Monday, 08 February 2010
By Garnet Roach garnet@consumerchoices.co.uk
A group of MPs and peers has voiced concerns over the government’s plans to disconnect illegal filesharers from the internet.
The Joint Select Committee on Human Rights said that the government's Digital Economy Bill needed clarification, warning that the Bill could create “over-broad powers”.
| This only assumes that the party involved is one person, and not say a family that share a single connection |
“The internet is constantly creating new challenges for policy-makers but that cannot justify ill-defined or sweeping legislative responses, especially when there is the possibility of restricting freedom of expression or the privacy of individual users,” Andrew Dismore MP and chair of the Committee, told the BBC.
As well as the rights of internet users, the committee also called into question the measures used to identify illegal downloaders.
“Time must be taken to ensure that the person accused is first identified before any action is taken,” declared the report.
“The main way in which people are to be seen as guilty of illegal file sharing is to log IP addresses of users that are connected to torrents or file sharing sites (torrents being links to servers which contain files being downloaded illegally),” it said, pointing out that IP addresses could easily be masked or altered.
“Secondly, the user’s internet connection is to be terminated immediately. This only assumes that the party involved is one person, and not say a family that share a single connection or that a third party has taken control of the network without the owners knowledge, which has been shown time and time again as a possibility, with the use of trojans, viruses and worms.
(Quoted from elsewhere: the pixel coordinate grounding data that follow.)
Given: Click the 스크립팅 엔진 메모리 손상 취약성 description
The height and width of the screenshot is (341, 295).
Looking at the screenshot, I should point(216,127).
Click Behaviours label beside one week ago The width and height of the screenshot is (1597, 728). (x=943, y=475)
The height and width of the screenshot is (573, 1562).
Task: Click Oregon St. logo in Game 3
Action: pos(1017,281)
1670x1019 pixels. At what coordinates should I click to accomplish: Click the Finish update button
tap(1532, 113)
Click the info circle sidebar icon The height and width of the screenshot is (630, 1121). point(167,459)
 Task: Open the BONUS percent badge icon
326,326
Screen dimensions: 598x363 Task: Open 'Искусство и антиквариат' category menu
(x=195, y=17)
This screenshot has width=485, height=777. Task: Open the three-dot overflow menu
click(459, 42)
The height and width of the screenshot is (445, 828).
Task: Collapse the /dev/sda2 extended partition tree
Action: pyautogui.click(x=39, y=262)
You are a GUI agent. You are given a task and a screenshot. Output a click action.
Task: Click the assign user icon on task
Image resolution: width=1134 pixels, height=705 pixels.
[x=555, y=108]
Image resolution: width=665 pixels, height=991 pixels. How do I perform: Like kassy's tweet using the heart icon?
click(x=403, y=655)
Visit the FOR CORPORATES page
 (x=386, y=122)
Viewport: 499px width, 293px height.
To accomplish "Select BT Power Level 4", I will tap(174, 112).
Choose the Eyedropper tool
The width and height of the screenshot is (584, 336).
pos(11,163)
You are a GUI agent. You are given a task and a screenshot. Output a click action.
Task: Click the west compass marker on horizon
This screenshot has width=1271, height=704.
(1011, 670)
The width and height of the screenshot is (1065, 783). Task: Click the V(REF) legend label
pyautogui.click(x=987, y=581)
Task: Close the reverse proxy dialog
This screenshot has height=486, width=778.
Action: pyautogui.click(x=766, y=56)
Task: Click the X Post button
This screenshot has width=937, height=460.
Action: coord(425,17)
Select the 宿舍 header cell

“Not to mention the possibility of the existence of an insecure wireless connection that could be hacked, giving the hacker full control over the owner’s internet connection.”
The government’s anti-piracy plans have been heavily criticised by human rights groups, consumer watchdogs and broadband providers since they were announced last year.
Michael Phillips, Broadbandchoices.co.uk product director, said: “This is not the first time that flaws in the government’s piracy plans have been highlighted. Tools are being developed all that time that allow illegal downloaders to go undetected, and as it stands, this legislation risks seeing increasing numbers of innocent broadband users being penalised.”